Required work —
Wherever a line in the records contains the word "computer", return that line.
================
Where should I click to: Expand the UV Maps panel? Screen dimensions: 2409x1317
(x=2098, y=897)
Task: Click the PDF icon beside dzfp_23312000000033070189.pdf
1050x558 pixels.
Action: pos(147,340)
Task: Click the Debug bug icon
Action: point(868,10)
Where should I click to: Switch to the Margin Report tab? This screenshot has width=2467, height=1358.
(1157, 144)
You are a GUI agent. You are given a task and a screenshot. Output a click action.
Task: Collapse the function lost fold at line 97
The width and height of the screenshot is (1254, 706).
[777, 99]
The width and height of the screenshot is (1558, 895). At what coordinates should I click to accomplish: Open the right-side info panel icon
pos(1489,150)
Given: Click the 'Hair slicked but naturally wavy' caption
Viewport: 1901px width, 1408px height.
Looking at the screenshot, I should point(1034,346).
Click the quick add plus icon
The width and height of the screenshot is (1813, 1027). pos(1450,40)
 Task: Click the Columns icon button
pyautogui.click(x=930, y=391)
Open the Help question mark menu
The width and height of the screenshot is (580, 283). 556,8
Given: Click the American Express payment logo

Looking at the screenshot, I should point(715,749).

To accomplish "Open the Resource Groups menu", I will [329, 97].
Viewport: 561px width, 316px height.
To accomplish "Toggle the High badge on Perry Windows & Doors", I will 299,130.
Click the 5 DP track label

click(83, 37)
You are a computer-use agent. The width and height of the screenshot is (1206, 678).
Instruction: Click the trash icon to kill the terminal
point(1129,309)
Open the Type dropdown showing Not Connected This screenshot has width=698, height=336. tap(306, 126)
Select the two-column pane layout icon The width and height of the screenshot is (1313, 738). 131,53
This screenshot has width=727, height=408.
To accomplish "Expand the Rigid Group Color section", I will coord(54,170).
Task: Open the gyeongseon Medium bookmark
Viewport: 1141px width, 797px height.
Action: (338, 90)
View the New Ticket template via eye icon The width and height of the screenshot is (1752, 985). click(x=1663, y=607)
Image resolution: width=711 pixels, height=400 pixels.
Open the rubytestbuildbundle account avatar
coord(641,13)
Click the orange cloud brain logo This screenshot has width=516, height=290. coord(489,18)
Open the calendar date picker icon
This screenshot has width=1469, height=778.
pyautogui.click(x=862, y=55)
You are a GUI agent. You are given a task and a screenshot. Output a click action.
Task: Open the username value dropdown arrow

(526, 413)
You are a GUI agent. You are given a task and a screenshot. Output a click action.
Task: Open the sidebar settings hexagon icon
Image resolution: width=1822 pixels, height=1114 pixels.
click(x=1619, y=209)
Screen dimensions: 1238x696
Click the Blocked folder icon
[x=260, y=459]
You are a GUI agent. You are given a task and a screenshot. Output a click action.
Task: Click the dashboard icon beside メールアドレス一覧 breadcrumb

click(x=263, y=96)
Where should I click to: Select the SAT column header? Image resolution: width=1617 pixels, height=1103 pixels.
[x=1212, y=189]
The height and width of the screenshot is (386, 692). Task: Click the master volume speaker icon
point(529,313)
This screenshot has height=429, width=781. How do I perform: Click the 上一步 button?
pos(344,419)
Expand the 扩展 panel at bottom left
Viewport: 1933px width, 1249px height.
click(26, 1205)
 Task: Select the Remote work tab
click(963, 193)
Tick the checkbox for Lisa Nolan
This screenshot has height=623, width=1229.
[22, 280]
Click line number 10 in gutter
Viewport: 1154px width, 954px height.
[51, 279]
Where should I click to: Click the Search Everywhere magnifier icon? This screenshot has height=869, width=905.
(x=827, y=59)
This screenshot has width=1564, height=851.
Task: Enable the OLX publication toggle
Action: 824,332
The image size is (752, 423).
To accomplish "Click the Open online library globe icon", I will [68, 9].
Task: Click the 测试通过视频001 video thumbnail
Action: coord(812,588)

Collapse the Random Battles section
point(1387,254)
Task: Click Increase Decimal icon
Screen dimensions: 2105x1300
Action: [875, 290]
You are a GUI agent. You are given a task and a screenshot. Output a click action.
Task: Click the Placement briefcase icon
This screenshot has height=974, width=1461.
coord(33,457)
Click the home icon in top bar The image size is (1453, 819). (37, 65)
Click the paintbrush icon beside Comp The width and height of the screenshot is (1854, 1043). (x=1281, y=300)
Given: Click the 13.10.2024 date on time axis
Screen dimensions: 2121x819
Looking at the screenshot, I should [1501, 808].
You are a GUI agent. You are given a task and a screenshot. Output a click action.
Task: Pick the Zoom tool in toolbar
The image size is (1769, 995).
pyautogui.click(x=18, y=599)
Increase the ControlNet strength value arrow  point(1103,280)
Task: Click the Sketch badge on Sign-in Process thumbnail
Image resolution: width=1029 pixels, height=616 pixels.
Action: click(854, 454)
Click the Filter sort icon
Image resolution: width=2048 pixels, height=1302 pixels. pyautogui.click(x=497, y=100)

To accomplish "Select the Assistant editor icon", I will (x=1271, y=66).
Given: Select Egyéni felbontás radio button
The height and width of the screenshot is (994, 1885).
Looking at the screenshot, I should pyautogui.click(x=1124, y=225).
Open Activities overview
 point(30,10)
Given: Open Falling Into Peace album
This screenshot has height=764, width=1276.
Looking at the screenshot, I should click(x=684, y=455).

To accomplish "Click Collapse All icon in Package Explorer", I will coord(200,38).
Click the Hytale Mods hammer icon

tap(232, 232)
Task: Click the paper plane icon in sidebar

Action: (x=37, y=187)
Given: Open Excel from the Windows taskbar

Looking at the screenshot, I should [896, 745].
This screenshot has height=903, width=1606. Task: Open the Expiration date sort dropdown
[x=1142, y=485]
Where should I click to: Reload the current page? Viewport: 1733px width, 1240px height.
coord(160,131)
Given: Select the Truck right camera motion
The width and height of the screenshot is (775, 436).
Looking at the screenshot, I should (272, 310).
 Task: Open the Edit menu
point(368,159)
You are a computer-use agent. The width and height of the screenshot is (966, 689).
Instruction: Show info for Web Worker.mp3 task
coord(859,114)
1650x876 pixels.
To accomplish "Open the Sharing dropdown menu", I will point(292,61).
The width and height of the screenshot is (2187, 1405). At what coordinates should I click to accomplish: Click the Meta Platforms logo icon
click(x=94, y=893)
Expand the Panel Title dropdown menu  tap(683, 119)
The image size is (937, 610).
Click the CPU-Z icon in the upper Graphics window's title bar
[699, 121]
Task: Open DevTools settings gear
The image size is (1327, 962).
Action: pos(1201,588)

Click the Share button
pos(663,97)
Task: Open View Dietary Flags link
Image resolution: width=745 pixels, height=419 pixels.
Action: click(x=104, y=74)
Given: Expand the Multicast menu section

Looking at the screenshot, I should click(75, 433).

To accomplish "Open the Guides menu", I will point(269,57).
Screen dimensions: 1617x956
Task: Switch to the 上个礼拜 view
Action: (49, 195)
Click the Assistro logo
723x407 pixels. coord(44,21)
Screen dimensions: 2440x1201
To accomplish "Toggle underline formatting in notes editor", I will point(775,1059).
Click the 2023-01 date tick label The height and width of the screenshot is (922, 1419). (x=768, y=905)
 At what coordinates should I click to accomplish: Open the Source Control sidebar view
================
Solution to this task —
You are a computer-use agent. The width and height of the screenshot is (1206, 678).
You are a computer-use agent. The width and height of the screenshot is (966, 689).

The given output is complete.